People are often surprised and interested to learn that the differences between relativity and newtonian gravity really are observable. Other standard examples are the precession of the perihelion of mercury (which was a famous unsolved problem before the introduction of GR) and the demonstration that light rays do not travel along straight lines by photographing the sun during an eclipse. This last observation demonstrated, for instance, that the metric on the universe is not the trivial flat one.
Here are some examples
to quote my favorite one:
In 1998, mathematics was suddenly in the news. Thomas Hales of the University of Pittsburgh, Pennsylvania, had proved the Kepler conjecture, showing that the way greengrocers stack oranges is the most efficient way to pack spheres. A problem that had been open since 1611 was finally solved! On the television a greengrocer said: “I think that it's a waste of time and taxpayers' money.” I have been mentally arguing with that greengrocer ever since: today the mathematics of sphere packing enables modern communication, being at the heart of the study of channel coding and error-correction codes.
In 1611, Johannes Kepler suggested that the greengrocer's stacking was the most efficient, but he was not able to give a proof. It turned out to be a very difficult problem. Even the simpler question of the best way to pack circles was only proved in 1940 by László Fejes Tóth. Also in the seventeenth century, Isaac Newton and David Gregory argued over the kissing problem: how many spheres can touch a given sphere with no overlaps? In two dimensions it is easy to prove that the answer is 6. Newton thought that 12 was the maximum in 3 dimensions. It is, but only in 1953 did Kurt Schütte and Bartel van der Waerden give a proof.
The kissing number in 4 dimensions was proved to be 24 by Oleg Musin in 2003. In 5 dimensions we can say only that it lies between 40 and 44. Yet we do know that the answer in 8 dimensions is 240, proved back in 1979 by Andrew Odlyzko of the University of Minnesota, Minneapolis. The same paper had an even stranger result: the answer in 24 dimensions is 196,560. These proofs are simpler than the result for three dimensions, and relate to two incredibly dense packings of spheres, called the E8 lattice in 8-dimensions and the Leech lattice in 24 dimensions.
This is all quite magical, but is it useful? In the 1960s an engineer called Gordon Lang believed so. Lang was designing the systems for modems and was busy harvesting all the mathematics he could find.
He needed to send a signal over a noisy channel, such as a phone line. The natural way is to choose a collection of tones for signals.

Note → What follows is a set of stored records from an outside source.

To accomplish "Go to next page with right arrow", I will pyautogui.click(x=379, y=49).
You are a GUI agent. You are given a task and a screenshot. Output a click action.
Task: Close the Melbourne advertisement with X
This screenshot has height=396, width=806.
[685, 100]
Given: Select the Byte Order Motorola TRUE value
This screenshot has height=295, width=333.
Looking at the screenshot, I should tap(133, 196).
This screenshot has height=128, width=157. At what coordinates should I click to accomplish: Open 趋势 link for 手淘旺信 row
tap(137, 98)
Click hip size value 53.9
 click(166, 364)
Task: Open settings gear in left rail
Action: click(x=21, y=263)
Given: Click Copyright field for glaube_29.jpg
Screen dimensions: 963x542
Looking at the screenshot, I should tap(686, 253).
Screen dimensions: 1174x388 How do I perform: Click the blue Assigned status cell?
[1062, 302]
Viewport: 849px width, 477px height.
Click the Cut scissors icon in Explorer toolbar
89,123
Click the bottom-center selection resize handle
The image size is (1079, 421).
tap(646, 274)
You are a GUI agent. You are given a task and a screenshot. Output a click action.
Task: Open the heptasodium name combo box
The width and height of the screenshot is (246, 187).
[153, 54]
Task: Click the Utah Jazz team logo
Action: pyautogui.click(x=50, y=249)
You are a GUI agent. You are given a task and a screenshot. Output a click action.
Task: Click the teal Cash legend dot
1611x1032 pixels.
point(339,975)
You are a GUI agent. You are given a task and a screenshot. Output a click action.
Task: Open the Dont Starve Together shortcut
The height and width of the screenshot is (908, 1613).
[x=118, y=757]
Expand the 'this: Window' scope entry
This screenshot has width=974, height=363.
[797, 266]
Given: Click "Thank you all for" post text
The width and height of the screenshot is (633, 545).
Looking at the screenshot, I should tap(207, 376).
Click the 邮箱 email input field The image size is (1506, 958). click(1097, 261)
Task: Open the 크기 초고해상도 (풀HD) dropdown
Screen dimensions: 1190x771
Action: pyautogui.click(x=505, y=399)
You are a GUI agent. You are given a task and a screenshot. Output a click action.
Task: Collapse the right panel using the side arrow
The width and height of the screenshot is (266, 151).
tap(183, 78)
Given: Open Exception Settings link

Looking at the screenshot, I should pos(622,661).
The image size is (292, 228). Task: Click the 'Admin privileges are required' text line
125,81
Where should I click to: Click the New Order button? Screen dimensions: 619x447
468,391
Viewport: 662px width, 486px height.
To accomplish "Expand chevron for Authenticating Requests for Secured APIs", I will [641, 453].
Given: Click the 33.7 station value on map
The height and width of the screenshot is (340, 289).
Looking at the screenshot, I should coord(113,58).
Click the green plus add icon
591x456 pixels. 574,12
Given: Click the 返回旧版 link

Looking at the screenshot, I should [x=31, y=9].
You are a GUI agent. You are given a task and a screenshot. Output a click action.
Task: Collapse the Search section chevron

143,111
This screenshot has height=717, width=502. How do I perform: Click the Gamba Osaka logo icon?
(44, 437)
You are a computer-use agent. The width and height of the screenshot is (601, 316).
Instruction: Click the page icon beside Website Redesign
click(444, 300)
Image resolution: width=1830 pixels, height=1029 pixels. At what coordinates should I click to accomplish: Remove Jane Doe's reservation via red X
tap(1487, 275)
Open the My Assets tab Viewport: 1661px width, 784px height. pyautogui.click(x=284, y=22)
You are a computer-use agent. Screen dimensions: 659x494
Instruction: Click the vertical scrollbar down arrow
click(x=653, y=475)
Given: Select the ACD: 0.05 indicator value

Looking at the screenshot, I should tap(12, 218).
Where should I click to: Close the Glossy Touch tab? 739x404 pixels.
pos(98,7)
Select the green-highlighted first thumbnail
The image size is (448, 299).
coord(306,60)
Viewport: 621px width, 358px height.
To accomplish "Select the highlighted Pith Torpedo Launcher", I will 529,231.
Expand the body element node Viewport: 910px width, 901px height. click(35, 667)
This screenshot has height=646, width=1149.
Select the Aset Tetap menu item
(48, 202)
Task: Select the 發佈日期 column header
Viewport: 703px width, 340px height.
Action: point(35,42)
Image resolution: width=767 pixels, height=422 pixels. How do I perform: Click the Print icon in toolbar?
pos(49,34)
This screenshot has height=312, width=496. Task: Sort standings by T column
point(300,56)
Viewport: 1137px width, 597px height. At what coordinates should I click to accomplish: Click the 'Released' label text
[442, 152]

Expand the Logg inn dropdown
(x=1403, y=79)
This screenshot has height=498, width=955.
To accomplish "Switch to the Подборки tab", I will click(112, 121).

But the sound received may not be the same as the one sent. To solve this, he described the sounds by a list of numbers. It was then simple to find which of the signals that might have been sent was closest to the signal received. The signals can then be considered as spheres, with wiggle room for noise. To maximize the information that can be sent, these 'spheres' must be packed as tightly as possible.
In the 1970s, Lang developed a modem with 8-dimensional signals, using E8 packing. This helped to open up the Internet, as data could be sent over the phone, instead of relying on specifically designed cables. Not everyone was thrilled. Donald Coxeter, who had helped Lang understand the mathematics, said he was “appalled that his beautiful theories had been sullied in this way”.